Droite, plantée au milieu de la pièce, le visage voilé de frayeur, mes yeux fouillent chaque recoin, du haut en bas, de bas en haut, en large. Le sol de terre battu---

 

Oui! j'ai trouvé!

Je me précipite vers la porte où le mur semble le plus abîmé. Je creuse avec mes doigts le ciment effrité pour extraire une brique.

Éraflures, entailles, mes ongles saignent. La brique ne cède pas.

Je tape de mes poings de rage. De désespoir je me laisse glisser au sol. Le sol en terre battu, lentement ma main glisse, mes doigts douloureux cherchent, creusent---

 

Le temps s'écoule.

 

Un bruit de clé, un grincement, la porte s'ouvre.

Je suis repliée sur moi même tel un foetus.

 

L'ombre humaine s'approche et me bouscule de son pied.

 

- " Allez gamine! il est grand temps! "

 

Il s'agenouille. Caresse mon corps, allonge mes jambes, descend mon pantalon.

 

Mon coeur s'emballe et ses palpitations résonnent dans toute ma tête.

 

Il me tourne le dos pour retirer mes baskets.

 

" Fraction de seconde, "

je me redresse en assise, saisis la pierre que j'ai dégagé du sol et tape, tape sur la tête de l'individu qui se retourne. Le sang coule sur son visage déconcerté.

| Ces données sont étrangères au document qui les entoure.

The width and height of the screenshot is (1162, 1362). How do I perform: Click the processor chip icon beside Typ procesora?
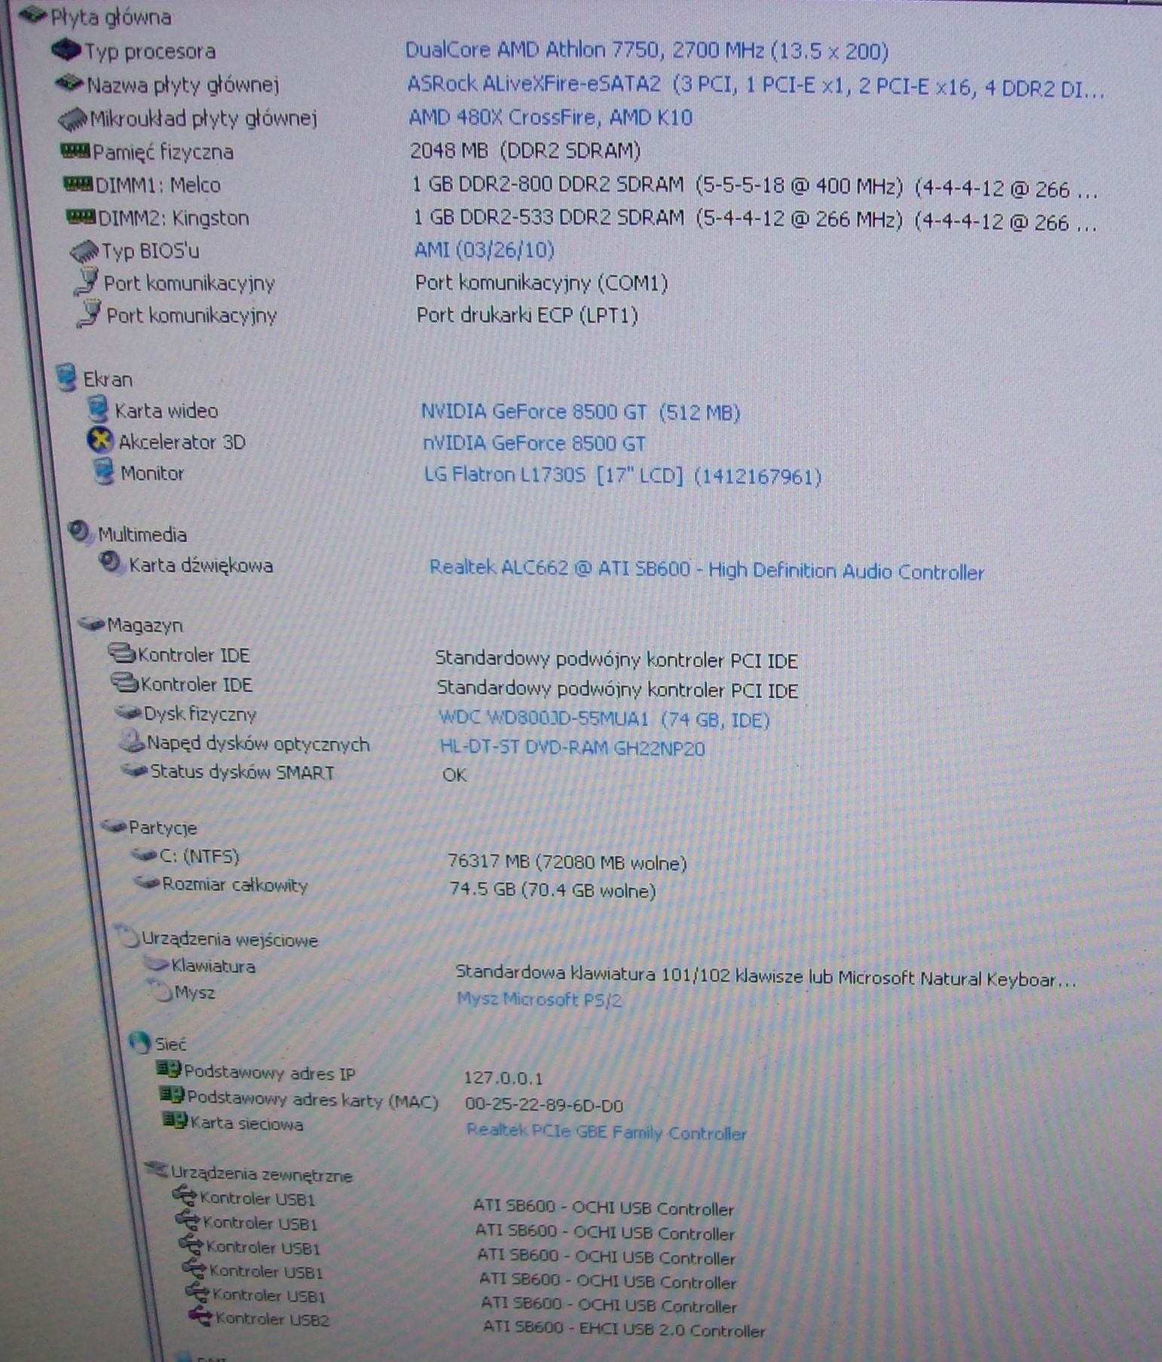click(x=66, y=51)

D'un bond je me redresse et tape, tape encore et encore en pleurant.

La peur, la rage, la folie dirige mon geste qui se répète interminablement.

 

Le corps n'est plus qu'une forme inerte. Pourtant, je brandis encore la pierre ensanglantée, prête à--- Au sol, pas un mouvement, une tête méconnaissable, à la ressemblance de cet être sans vergogne, monstrueuse!

 

Étrangement je n'ai plus peur. Lentement je recule, hypnotisé par ce terrifiant spectacle.

Je trébuche, me retient à la porte, la porte ouverte!

 

Des larmes brûlent mes yeux comme la lumière du jour qui m'accueille, enfin dans la rue!

 

Je reste immobile, hébétée au milieu de la chaussé sous le regard stupéfié des gens qui s'attroupent.

 

- " T'as vu maman, elle a du sang sur les mains!

 

Crie un enfant en se cachant dans la jupe de sa mère.

 

- C'est la petite Charlène! Mon Dieu, qu'est il arrivé?!

 

Je m'écroule à genoux, en sanglots étouffés, presque silencieux. Ma vie silencieusement " muette. "

 

- N'est pas peur mon enfant---

 

Une femme s'est approchée et m'entoure de ses bras de tendresse.

 

- Vite! Appelez une ambulance! ses parents! la police! "

 

Le type sera arrêté, coma cérébrale, tout de même condamné. Il était récidiviste libéré depuis peu.

 

Moi, je reste enfermée chez moi, en moi, derrière ma peur de l'extérieur, du danger de la rue!

Je surveille la rue à travers les carreaux de ma chambre, fermé à clé.

 

Je regarde la rue de mon innocence perdue, murée dans ma peur---muette!